How Does Exercise Help?
Exercising regularly doesn’t only make your body strong. It strengthens your heart as well. As your heart grows stronger, it doesn’t have to work as hard to push blood throughout the body. Exercise also helps keep your weight under control which helps lower your blood pressure as well. Add in some stretching for flexibility and some basic strength training and you’re on your way to a healthier body.
Losing as little as 10 pounds can give great health benefits, like lowering your blood pressure. Walking is a great way to burn calories, which makes walking a key part of most weight loss plans.
It is important to remember that these effects do not occur overnight. It may take several weeks of daily exercise before you see the results. However, this doesn’t mean beginning exercise is not effective. As your body grows stronger, exercise works like medicine for your blood pressure. As long as you keep up your routine, daily exercise will help you keep your blood pressure under control.
How Much is Enough?
The idea that walking can help you control your blood pressure may have you thinking there must be a catch. If it was easy to lower your blood pressure doing what you do every day, then why do so many people have trouble lowering their blood pressure? Strolling through the parking lot at the grocery store may not be enough to get your heart rate up and improve your blood pressure. In order to really benefit from exercise, you need to reach a “moderate-intensity” exercise level will elevate your heart rate and increase your breathing rate. Here’s a guide from Pacer on how fast you should walk for fitness!

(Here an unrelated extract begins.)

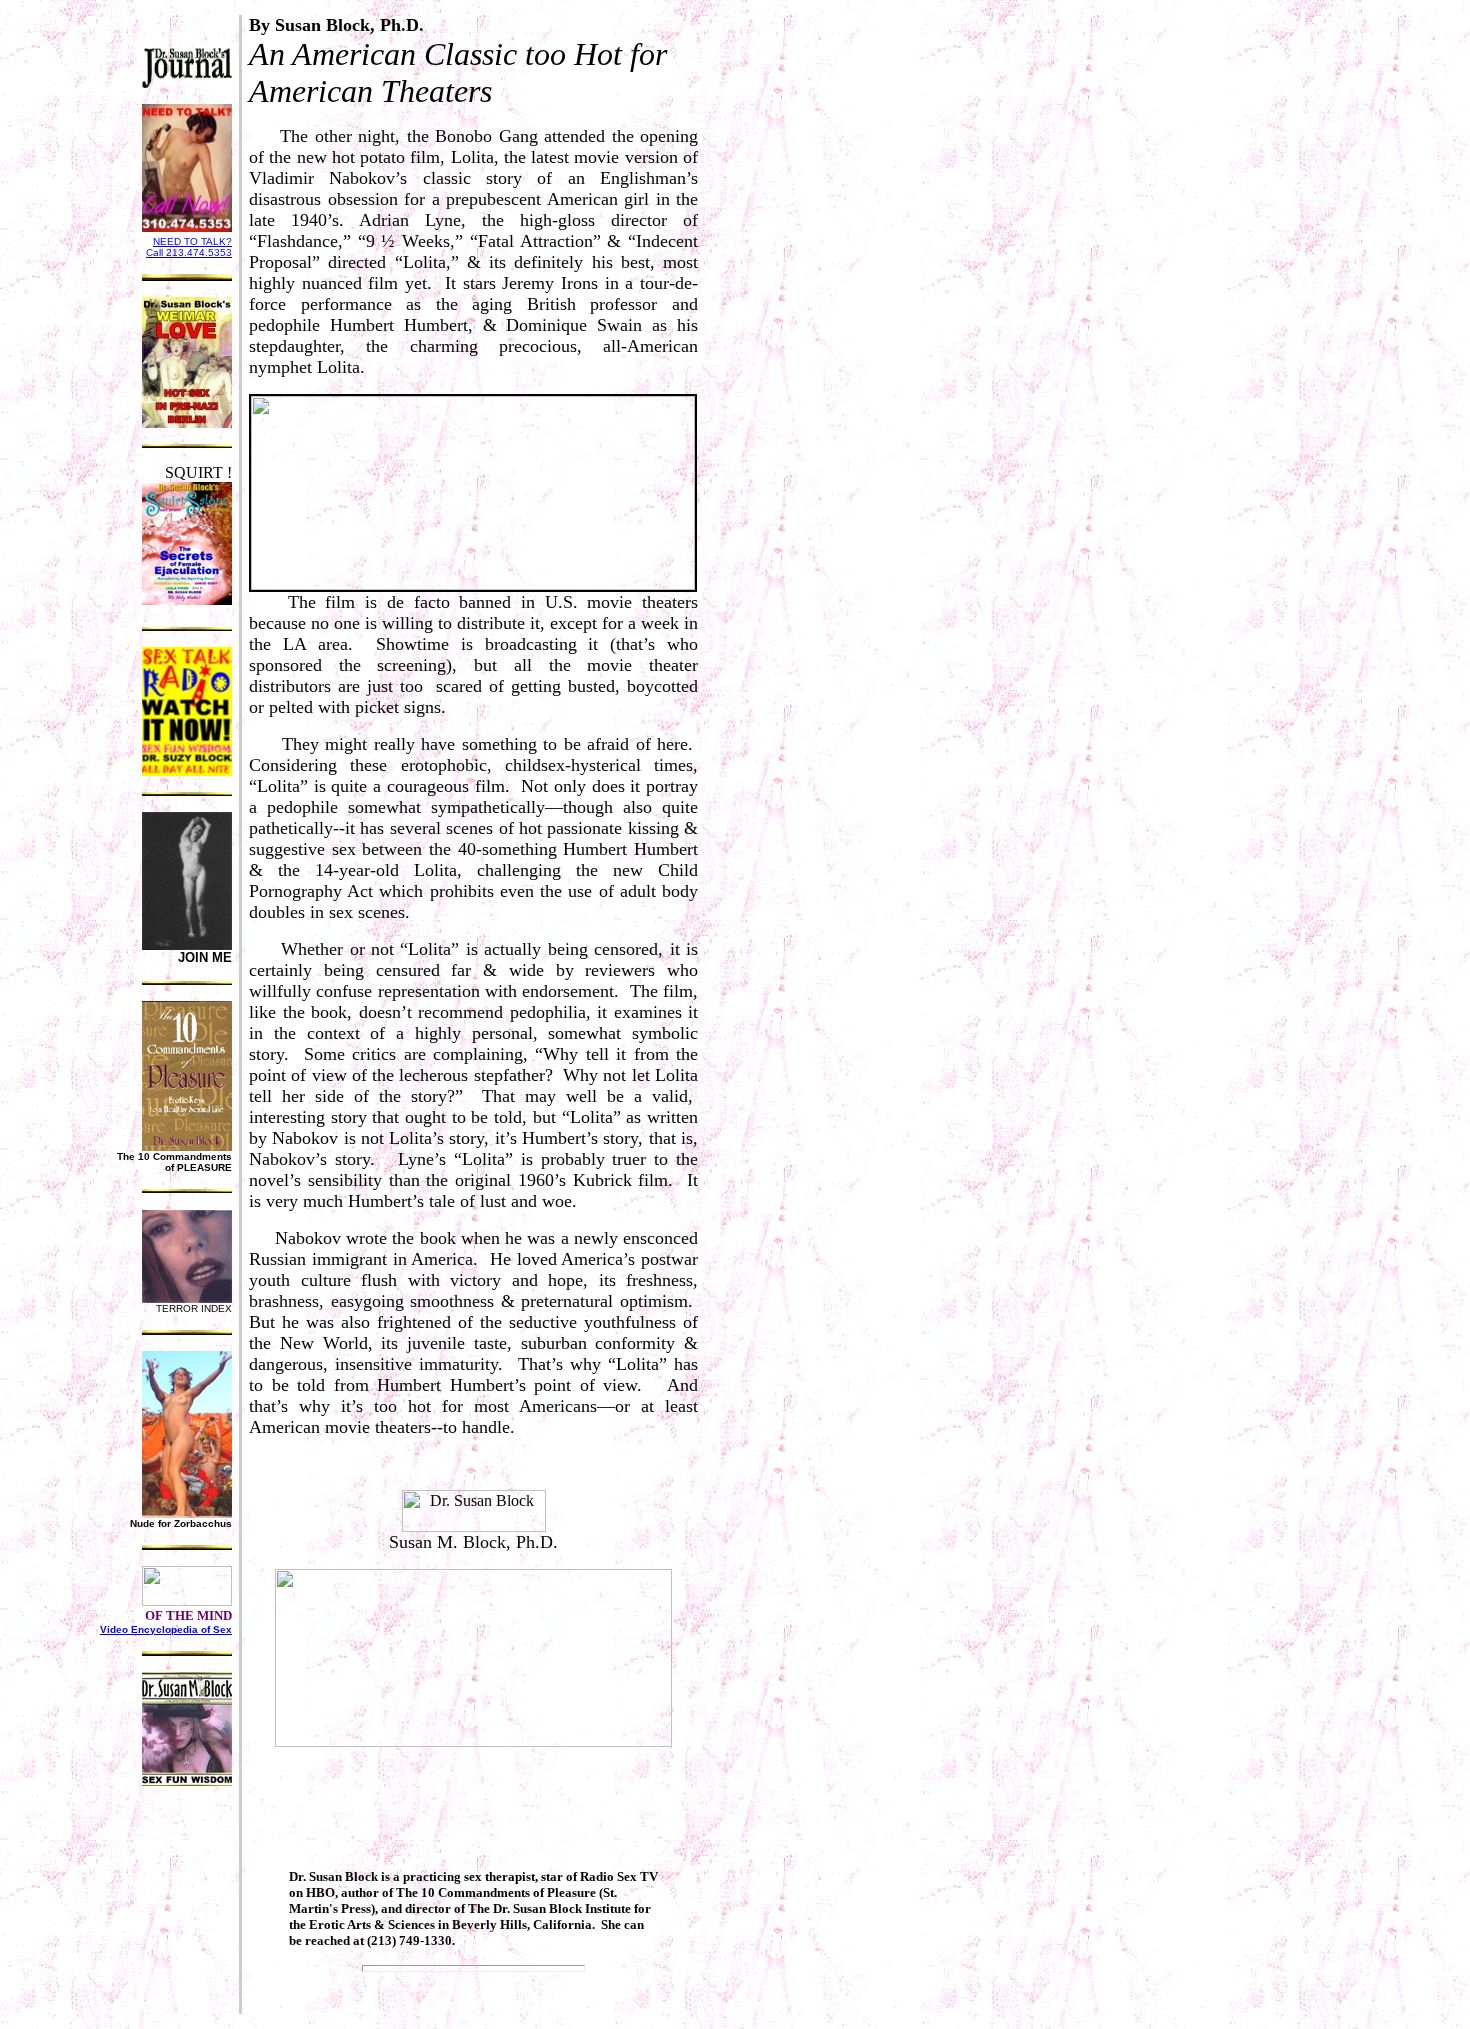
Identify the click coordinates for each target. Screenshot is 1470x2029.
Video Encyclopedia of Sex (166, 1629)
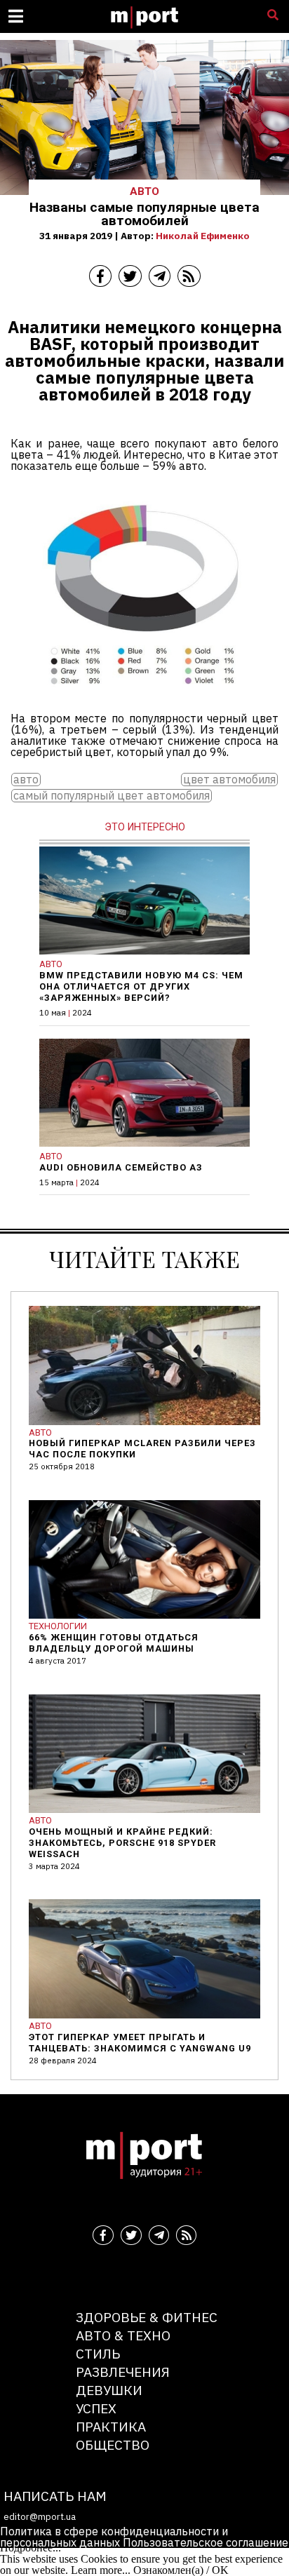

The CDC and other organizations recommend getting 30 minutes of moderate activity almost every day. However, this doesn’t mean you should immediately aim for 30 minutes a day if you’ve been inactive for a while. For additional benefits, the CDC recommends an extra 30 minutes daily (1 hour a day, 5 days a week or 300 minutes per week). How much you should be walking depends on your fitness level, general health and other factors.
A walking routine for beginners can help you safely build up your endurance. If you are new to exercise, these tips can help you decide when you have reached a moderate level of exercise.
- Your breathing rate should increase during exercise.
- Your heart will beat faster, but not cause discomfort.
- You’d be able to speak in short sentences but not comfortably sustain a long conversation.
- You’re able to talk, but not sing the words to a song
- You can measure your heart rate with certain fitness trackers
It’s extremely important to avoid overexertion. If you experience pain, gasping for breath, irregular heartbeat, or dizziness, slow down and see a doctor if symptoms persist.
Uncontrolled high blood pressure is related to many dangerous health conditions. However, when you monitor your blood pressure and keep it under control, you can reduce your risk and improve your health.